Abstract:
The in vivo potency of polyphosphazene immunoadjuvants is inherently linked to the ability of these ionic macromolecules to assemble with antigenic proteins in aqueous solutions and form physiologically stable supramolecular complexes. Therefore, in-depth knowledge of interactions in this biologically relevant system is a prerequisite for a better understanding of mechanism of immunoadjuvant activity. Present study explores a self-assembly of polyphosphazene immunoadjuvant-PCPP and a model antigen-lysozyme in a physiologically relevant environment-saline solution and neutral pH. Three analytical techniques were employed to characterize reaction thermodynamics, water-solute structural organization, and supramolecular dimensions: isothermal titration calorimetry (ITC), water proton nuclear magnetic resonance (wNMR), and dynamic light scattering (DLS).

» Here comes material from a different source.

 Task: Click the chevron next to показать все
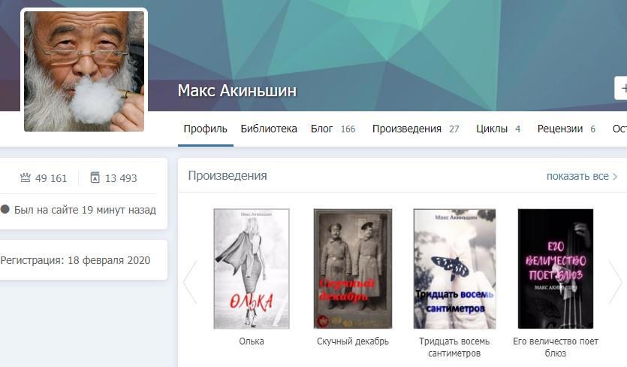615,176
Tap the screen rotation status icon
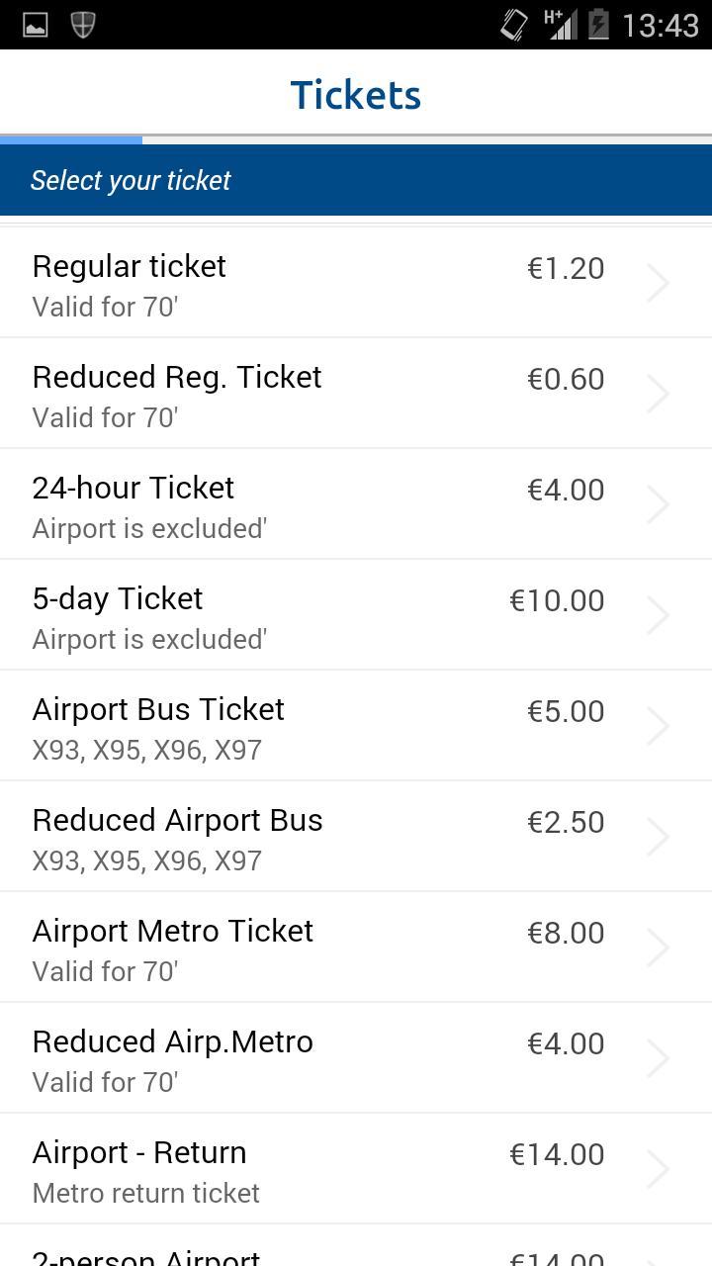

The formation of lysozyme-PCPP complexes at near physiological conditions was detected by all methods and the avidity was modulated by a physical state and dimensions of the assemblies. Thermodynamic analysis revealed the dissociation constant in micromolar range and the dominance of enthalpy factor in interactions, which is in line with previously suggested model of protein charge anisotropy and small persistence length of the polymer favoring the formation of high affinity complexes. The paper reports advantageous use of wNMR method for studying protein-polymer interactions, especially for low protein-load complexes.
摘要:
聚磷腈免疫佐剂的体内效力本质上与这些离子大分子在水溶液中与抗原蛋白组装并形成生理稳定的超分子复合物的能力有关。因此,深入了解该生物学相关系统中的相互作用是更好地了解免疫佐剂活性机制的前提.本研究探索了在生理相关环境-盐溶液和中性pH中,聚磷腈免疫佐剂-PCPP和模型抗原-溶菌酶的自组装。采用三种分析技术来表征反应热力学,水溶质结构组织,和超分子尺寸:等温滴定量热法(ITC),水质子核磁共振(wNMR),和动态光散射(DLS)。通过所有方法检测到在接近生理条件下溶菌酶-PCPP复合物的形成,并且亲和力由组件的物理状态和尺寸调节。热力学分析揭示了微摩尔范围内的解离常数和焓因子在相互作用中的优势,这与先前提出的蛋白质电荷各向异性模型和聚合物的小持久性长度一致,有利于形成高亲和力复合物。本文报道了wNMR方法用于研究蛋白质-聚合物相互作用的有利用途,特别是对于低蛋白负载的复合物。